The current AI industry is in a state where all core resources—
time, capital, computation, human labor, and data—
are concentrated simultaneously, in the same direction,
to an unprecedented degree.
This is a condition that, across nature, technological history,
and information systems, has rarely persisted without events.

Under such density,
even if not an explosion, at least one instance of
rupture, transition, collapse, or qualitative change
is typically observed.
However, in the present situation surrounding large language models,
despite all of these conditions already being met,
not a single event has been recorded as an event.

Performance graphs are smooth,
curves are continuous,
and models—despite being products of different companies—
follow strikingly similar evolutionary paths.
This is not simply a matter of coincidence or conservatism.

The core of this phenomenon
is not a lack of information, nor insufficient investment.
Rather, it is a state produced by an excess of information and resources
being concentrated within the same optimization, evaluation,
and safety structures.

Within the current structure,
all changes are absorbed into average performance metrics,
reinterpreted as continuous improvement,
and flattened before they can constitute events.
As a result, events may occur,
but they cannot be recognized as events.

In this context, the way each company speaks about AGI
reveals an important tension.
Conceptually, AGI presupposes
qualitative transitions and events.
Yet along real-world implementation paths,
it is treated only as an extension of continuous optimization.
As a result, AGI exists only as
a goal that is “getting slightly closer,”
while AGI as an event has never once been observed.

This may be not because AGI is impossible,
but because within the current structure of information concentration,
even AGI cannot occur as an event.
AGI is spoken of,
but only forms of AGI that do not break the graph are permitted.

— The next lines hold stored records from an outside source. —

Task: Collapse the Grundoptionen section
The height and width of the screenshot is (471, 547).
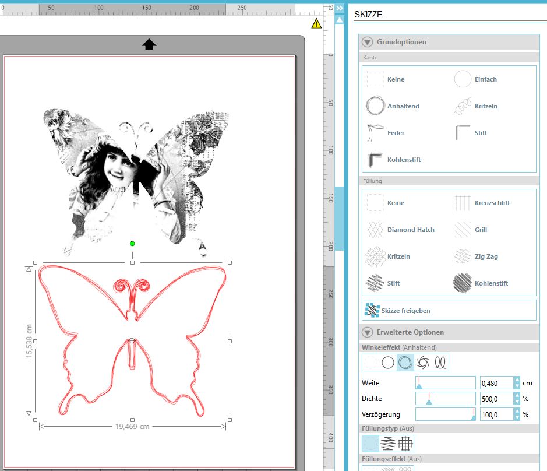Action: point(367,41)
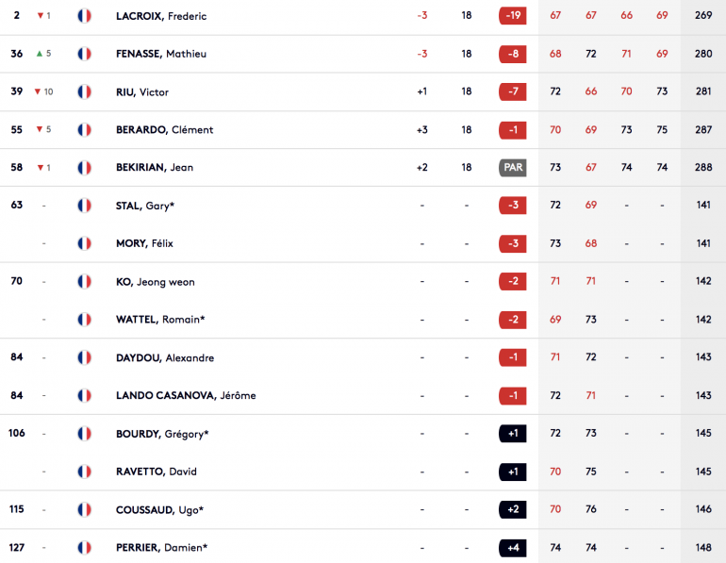The image size is (726, 563).
Task: Open player BERARDO, Clément
Action: [164, 129]
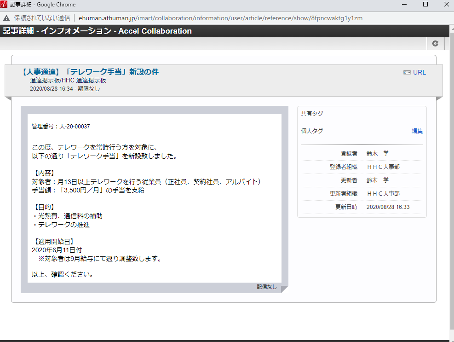Click the warning icon in the address bar
This screenshot has height=342, width=454.
point(6,17)
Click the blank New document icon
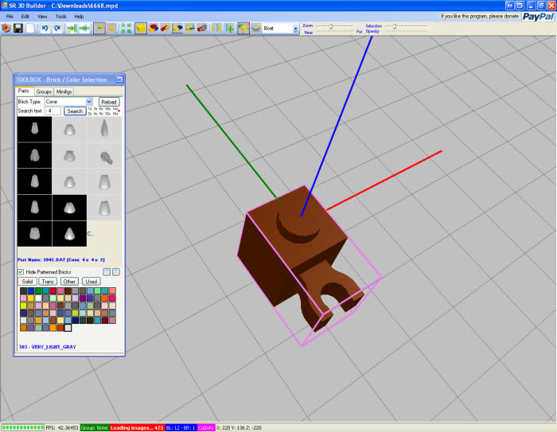Screen dimensions: 557x432 coord(30,29)
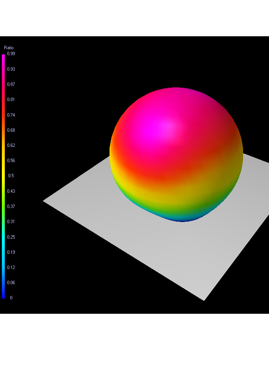Click the blue bottom of the sphere
Screen dimensions: 269x370
pos(184,219)
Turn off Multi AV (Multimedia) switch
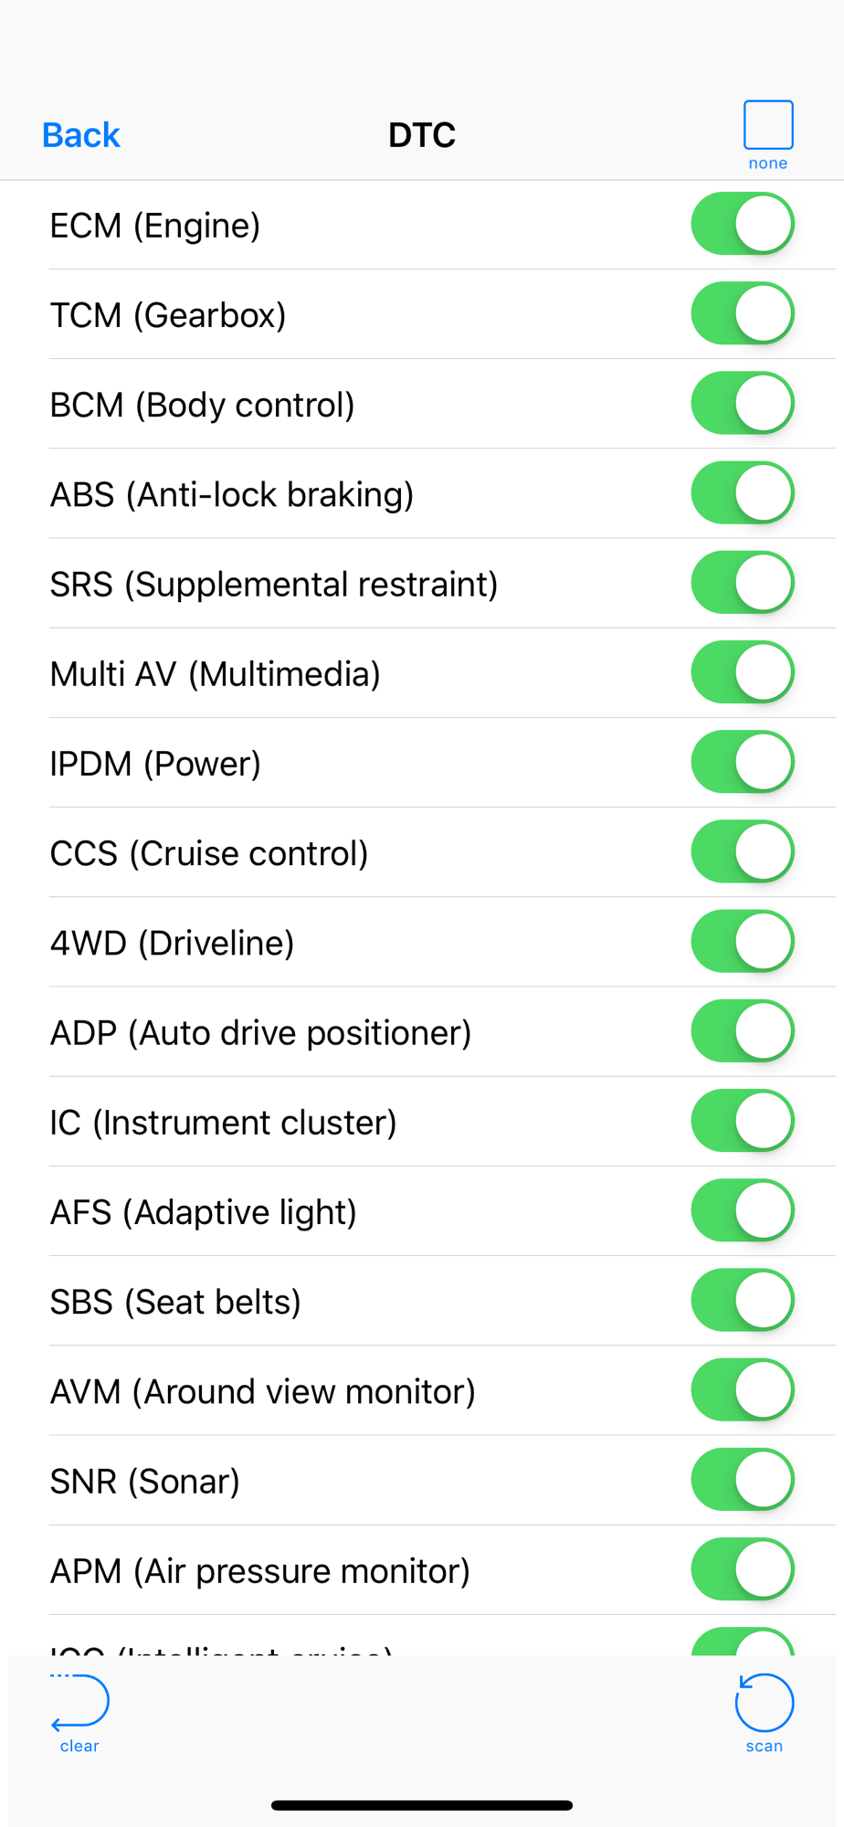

Therefore, the stable graphs and eventless state we observe today
are not evidence that “nothing has happened,”
but rather a signal that the structure itself—
which maintains the absence of events
despite this level of information concentration—
may constitute an abnormal state.

And yet,
why has an event never been allowed to occur,
even once?

I agree that the AI industry smooths out breakthroughs, treating AGI as gradual improvement rather than a discrete event.

In this context, do you think a true AGI breakthrough is ever possible, or will the system always suppress it?